If things go as described in the second paragraph, the exchanges in every state will work just like Utah's new exchange. And then we can eagerly await a Heritage piece praising the federal health reform law. Or perhaps scrubbing their website of any positive mentions of Utah's reforms. Reversing (and attacking) their positions once Democrats adopt them wouldn't exactly be new for them.

While in 2009 Heritage was dying to explain to you Why the Personal Mandate to Buy Health Insurance Is Unprecedented and Unconstitutional, what they neglect to mention is that the dreaded individual mandate was their idea.

In 1990, at a time when Democrats leaned toward an employer mandate, Heritage presented an alternative, in line with the conservative catch-phrase "individual responsibility":

The second central element-in the Heritage proposal is a two-way commitment between government and citizen. Under this social contract, the federal government would agree to make it financially possible, through refundable tax benefits or in some cases by providing access to public-sector health programs, for every American family to purchase at least a basic package of medical care, including catastrophic insurance. In return, government would require, by law every head of household to acquire at least a basic health plan for his or her family.Thus there would be mandated coverage under the Heritage proposal, but the mandate would apply to the family head, who is the appropriate person to shoulder the primary responsibility for the family's health needs, rather than employers, who are not. By no longer restricting tax relief for medical care to employer-provided plans, and by restructuring tax assistance to help those Americans most in need, the Heritage proposal significantly would improve the American health system.

And in case you're wondering, this isn't just an idea they toyed with twenty years ago and then dropped. As recently as 2003, the individual mandate appeared in proposals offered by Heritage staffers to Congress:

The current social contract should be replaced with a more rational one. In a civilized and rich country like the United States, it is reasonable for society to accept an obligation to ensure that all residents have affordable access to at least basic health care - much as we accept the same obligation to assure a reasonable level of housing, education and nutrition.

But as part of that contract, it is also reasonable to expect residents of the society who can do so to contribute an appropriate amount to their own health care. This translates into a requirement on individuals to enroll themselves and their dependents in at least a basic health plan - one that at the minimum should protect the rest of society from large and unexpected medical costs incurred by the family. And as any social contract, there would also be an obligation on society. To the extent that the family cannot reasonably afford reasonable basic coverage, the rest of society, via government, should take responsibility for financing that minimum coverage.
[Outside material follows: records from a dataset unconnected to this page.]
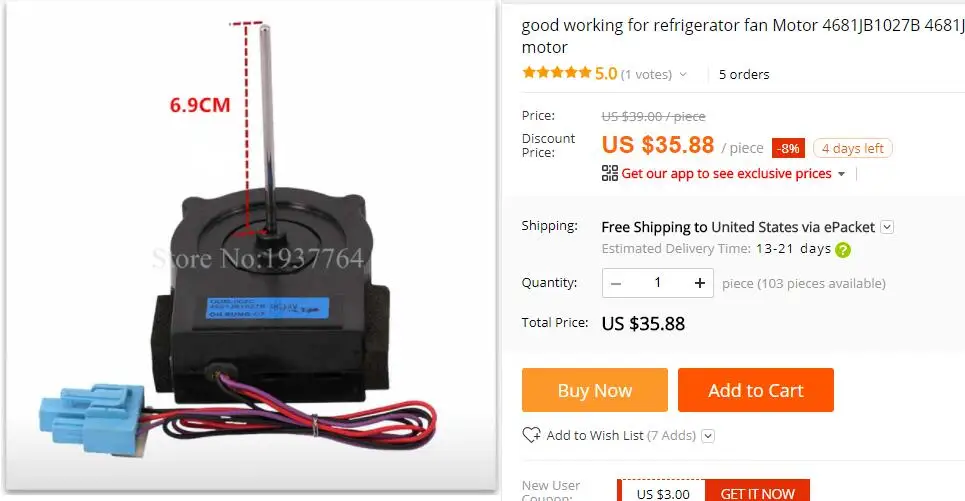Viewport: 965px width, 501px height.
Task: Click the -8% discount badge
Action: [x=788, y=148]
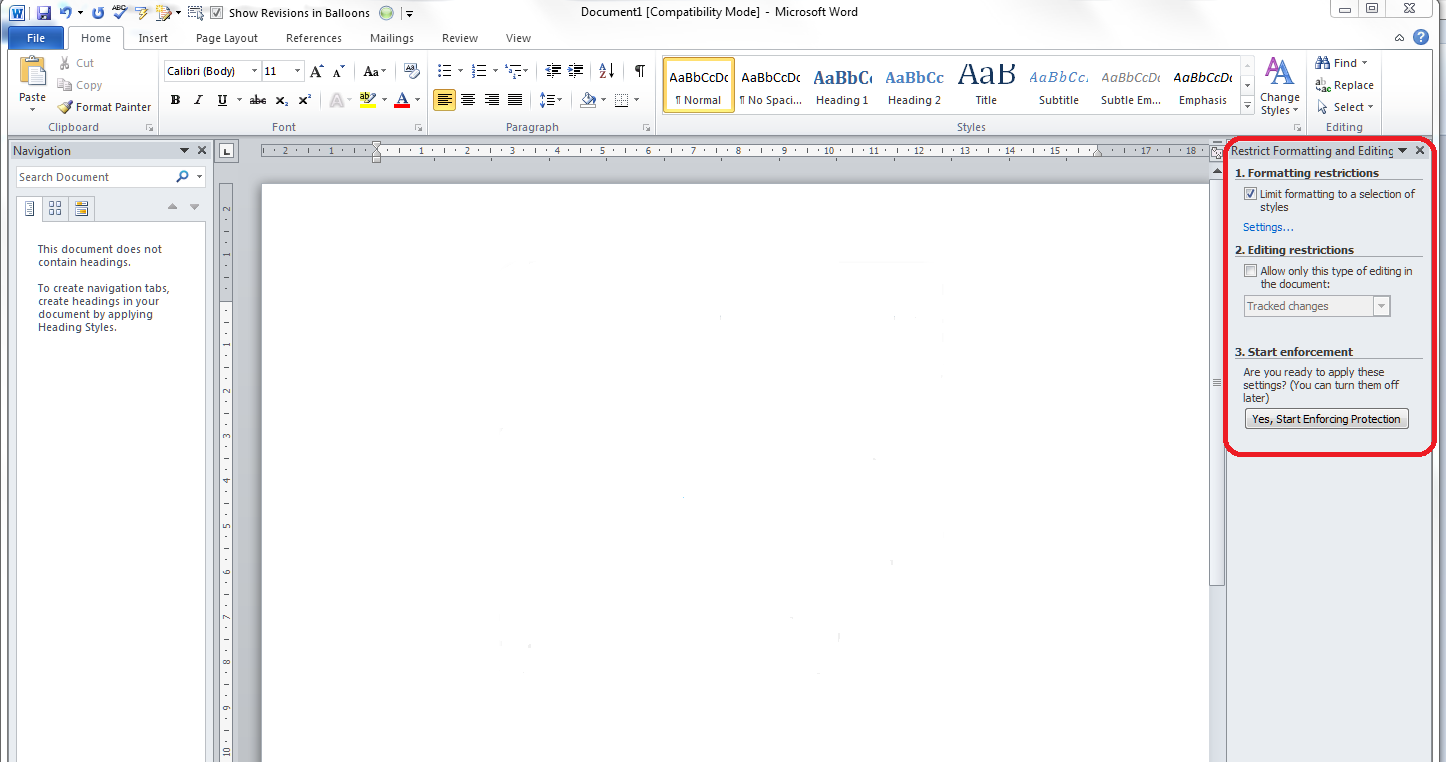This screenshot has height=762, width=1446.
Task: Open Microsoft Word Help question mark icon
Action: pos(1421,38)
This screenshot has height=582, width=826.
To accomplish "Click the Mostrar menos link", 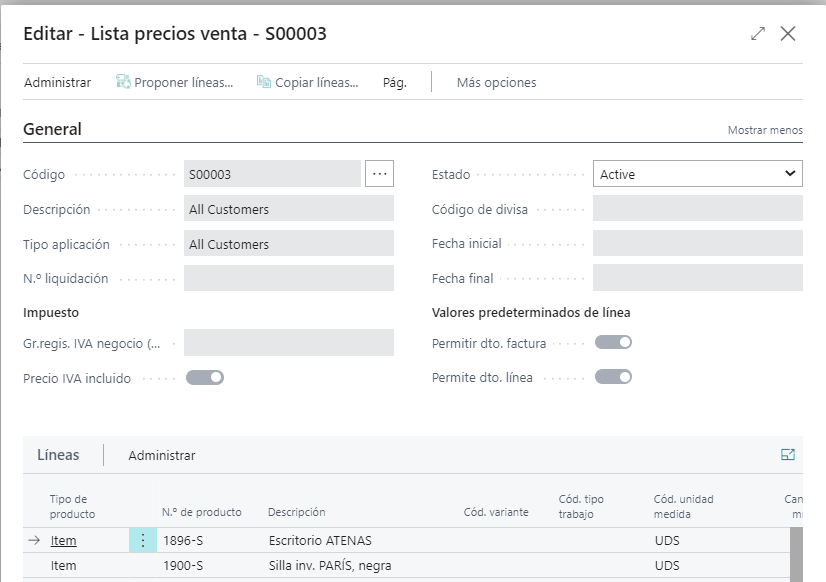I will point(765,131).
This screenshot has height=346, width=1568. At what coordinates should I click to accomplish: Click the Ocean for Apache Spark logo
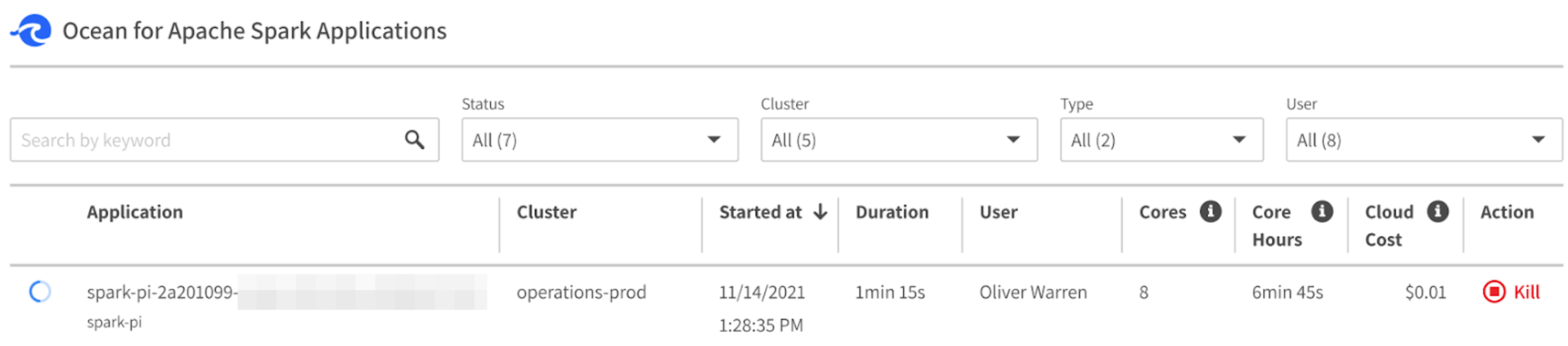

The obligations on individuals does not have to be a "hard" mandate, in the sense that failure to obtain coverage would be illegal. It could be a "soft" mandate, meaning that failure to obtain coverage could result in the loss of tax benefits and other government entitlements. In addition, if federal tax benefits or other assistance accompanied the requirement, states and localities could receive the value of the assistance forgone by the person failing to obtain coverage, in order to compensate providers who deliver services to the uninsured family.


Let's hope the "general lessons for every state about how to establish an affordable quality health care system" learned from Utah indeed spread to the health insurance exchanges in every state, facilitated by a Democratic health reform law. I can't think of a better way to make Heritage despise them.